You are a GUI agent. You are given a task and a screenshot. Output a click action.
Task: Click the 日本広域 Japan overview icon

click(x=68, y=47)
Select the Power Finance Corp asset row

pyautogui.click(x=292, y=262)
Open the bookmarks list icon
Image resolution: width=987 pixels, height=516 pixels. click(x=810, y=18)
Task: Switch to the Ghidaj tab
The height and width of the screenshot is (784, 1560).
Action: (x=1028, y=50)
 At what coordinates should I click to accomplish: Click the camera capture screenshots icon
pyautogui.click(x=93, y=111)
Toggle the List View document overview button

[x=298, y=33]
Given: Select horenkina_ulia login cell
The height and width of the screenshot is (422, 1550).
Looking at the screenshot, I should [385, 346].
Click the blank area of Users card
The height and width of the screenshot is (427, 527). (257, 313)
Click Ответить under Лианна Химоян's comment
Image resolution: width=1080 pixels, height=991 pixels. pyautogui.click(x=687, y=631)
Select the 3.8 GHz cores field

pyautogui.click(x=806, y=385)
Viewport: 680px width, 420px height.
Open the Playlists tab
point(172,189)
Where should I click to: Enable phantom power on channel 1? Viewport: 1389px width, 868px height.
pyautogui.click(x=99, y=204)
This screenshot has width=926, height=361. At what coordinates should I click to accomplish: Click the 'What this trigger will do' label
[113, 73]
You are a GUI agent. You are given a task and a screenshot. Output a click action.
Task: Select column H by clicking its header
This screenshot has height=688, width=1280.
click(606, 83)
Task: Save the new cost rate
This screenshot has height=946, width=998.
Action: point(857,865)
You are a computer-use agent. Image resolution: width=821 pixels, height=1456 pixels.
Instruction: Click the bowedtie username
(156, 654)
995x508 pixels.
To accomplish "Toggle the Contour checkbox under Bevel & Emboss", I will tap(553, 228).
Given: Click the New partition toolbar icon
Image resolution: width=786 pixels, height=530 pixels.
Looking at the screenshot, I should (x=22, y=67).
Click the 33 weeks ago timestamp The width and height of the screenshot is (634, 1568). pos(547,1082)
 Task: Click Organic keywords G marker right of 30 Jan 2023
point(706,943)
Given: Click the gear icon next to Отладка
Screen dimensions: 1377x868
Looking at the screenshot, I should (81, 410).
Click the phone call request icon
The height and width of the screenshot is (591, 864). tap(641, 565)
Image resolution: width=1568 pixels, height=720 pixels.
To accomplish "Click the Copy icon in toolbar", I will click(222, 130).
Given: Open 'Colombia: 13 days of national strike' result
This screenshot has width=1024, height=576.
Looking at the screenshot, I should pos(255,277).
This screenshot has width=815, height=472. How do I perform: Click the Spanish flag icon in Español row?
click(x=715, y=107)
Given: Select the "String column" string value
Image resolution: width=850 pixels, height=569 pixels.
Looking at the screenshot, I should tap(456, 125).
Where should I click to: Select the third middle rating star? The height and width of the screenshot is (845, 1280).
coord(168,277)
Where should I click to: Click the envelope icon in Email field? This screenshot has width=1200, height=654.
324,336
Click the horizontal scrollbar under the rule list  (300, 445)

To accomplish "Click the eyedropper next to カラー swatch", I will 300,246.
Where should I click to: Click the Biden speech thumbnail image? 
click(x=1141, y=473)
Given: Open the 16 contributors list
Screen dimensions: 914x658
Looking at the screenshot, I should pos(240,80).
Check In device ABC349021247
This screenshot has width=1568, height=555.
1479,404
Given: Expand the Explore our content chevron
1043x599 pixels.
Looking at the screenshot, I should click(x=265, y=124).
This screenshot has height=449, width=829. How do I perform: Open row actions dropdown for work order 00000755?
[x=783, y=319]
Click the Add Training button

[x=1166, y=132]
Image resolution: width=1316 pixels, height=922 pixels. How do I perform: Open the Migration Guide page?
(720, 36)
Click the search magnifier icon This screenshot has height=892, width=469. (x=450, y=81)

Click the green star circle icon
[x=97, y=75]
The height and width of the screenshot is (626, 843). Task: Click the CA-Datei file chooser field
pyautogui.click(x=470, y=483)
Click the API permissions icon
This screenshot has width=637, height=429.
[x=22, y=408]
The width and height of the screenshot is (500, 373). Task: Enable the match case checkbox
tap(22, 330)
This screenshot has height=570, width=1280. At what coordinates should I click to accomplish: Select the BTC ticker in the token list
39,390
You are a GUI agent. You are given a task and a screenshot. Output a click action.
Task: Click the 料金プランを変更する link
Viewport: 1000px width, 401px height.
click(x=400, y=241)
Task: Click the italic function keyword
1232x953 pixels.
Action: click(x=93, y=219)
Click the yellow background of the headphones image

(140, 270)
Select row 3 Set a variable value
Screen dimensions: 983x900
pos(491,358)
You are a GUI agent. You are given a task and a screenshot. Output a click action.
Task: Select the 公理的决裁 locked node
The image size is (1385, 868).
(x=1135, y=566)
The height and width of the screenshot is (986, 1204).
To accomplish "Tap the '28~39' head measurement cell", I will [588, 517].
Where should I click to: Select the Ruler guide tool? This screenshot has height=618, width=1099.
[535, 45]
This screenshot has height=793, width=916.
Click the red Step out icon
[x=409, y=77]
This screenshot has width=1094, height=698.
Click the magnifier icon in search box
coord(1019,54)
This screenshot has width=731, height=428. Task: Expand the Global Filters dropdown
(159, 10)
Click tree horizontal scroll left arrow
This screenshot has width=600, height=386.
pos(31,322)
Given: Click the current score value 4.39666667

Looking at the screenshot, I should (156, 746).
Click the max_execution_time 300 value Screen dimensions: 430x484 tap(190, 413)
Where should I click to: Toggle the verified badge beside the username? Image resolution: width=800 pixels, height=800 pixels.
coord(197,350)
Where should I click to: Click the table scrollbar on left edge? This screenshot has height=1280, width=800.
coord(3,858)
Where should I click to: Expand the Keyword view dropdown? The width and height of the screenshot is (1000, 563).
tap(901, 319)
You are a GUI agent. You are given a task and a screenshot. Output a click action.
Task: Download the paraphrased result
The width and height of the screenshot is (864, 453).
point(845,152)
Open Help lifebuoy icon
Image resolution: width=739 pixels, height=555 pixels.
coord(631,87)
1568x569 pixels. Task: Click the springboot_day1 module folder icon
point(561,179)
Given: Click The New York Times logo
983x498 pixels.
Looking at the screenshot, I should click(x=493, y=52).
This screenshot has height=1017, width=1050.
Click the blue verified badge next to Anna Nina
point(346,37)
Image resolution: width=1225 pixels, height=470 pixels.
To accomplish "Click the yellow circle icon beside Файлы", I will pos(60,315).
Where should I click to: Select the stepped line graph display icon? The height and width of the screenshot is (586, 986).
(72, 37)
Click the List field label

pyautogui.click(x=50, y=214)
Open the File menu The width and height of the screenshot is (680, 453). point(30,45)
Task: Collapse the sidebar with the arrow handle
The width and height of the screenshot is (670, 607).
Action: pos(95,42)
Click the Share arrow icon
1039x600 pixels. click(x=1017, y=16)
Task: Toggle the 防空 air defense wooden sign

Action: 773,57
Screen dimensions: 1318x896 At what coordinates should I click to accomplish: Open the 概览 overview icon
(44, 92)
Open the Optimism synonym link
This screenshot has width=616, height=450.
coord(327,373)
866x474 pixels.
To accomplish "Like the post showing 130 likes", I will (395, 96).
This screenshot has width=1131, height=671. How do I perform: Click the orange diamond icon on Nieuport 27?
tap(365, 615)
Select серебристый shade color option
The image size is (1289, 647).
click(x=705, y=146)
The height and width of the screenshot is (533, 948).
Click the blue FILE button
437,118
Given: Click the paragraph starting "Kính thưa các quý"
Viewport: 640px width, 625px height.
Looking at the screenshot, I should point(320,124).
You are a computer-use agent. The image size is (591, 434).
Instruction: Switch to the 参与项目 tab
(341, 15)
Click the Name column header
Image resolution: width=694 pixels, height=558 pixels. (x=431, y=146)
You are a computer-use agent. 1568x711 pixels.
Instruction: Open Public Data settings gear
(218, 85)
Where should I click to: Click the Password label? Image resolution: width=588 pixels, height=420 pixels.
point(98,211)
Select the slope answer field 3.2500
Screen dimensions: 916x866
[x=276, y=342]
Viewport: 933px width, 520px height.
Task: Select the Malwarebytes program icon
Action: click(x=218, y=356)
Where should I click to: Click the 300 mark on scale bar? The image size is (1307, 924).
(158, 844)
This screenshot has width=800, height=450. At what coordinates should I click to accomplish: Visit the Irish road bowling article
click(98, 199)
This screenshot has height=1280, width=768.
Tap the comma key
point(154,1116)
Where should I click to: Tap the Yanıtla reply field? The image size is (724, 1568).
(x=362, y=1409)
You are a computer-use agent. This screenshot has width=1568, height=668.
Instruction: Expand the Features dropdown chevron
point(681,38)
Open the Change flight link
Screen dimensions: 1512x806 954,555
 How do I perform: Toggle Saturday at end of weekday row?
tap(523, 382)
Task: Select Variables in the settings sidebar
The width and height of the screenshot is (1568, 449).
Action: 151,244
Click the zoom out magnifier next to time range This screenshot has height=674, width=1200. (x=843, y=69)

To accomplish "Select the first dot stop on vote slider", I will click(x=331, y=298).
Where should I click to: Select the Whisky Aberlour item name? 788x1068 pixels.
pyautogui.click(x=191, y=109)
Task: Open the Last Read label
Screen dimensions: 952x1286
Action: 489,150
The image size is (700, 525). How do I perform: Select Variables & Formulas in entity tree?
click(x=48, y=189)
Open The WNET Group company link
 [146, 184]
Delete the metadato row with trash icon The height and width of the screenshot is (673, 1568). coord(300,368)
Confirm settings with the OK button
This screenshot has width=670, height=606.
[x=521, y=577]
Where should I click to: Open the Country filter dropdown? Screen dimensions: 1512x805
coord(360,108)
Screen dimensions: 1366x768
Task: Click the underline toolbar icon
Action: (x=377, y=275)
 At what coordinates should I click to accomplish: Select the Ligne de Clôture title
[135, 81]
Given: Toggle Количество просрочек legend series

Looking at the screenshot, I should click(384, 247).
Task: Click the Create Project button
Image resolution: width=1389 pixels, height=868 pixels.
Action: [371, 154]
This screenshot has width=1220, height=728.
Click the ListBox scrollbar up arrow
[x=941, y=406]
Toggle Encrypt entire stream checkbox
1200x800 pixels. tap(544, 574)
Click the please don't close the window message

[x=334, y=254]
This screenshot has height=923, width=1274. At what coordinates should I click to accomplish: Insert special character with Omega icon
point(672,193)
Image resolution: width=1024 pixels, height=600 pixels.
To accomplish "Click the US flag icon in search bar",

**WORK INSTRUCTIONS:** Where does the word "cell" appear in the records above? Return every line that holds it.

**ANSWER SPACE:**
Given: Select horenkina_ulia login cell
To accomplish "Tap the '28~39' head measurement cell", I will [588, 517].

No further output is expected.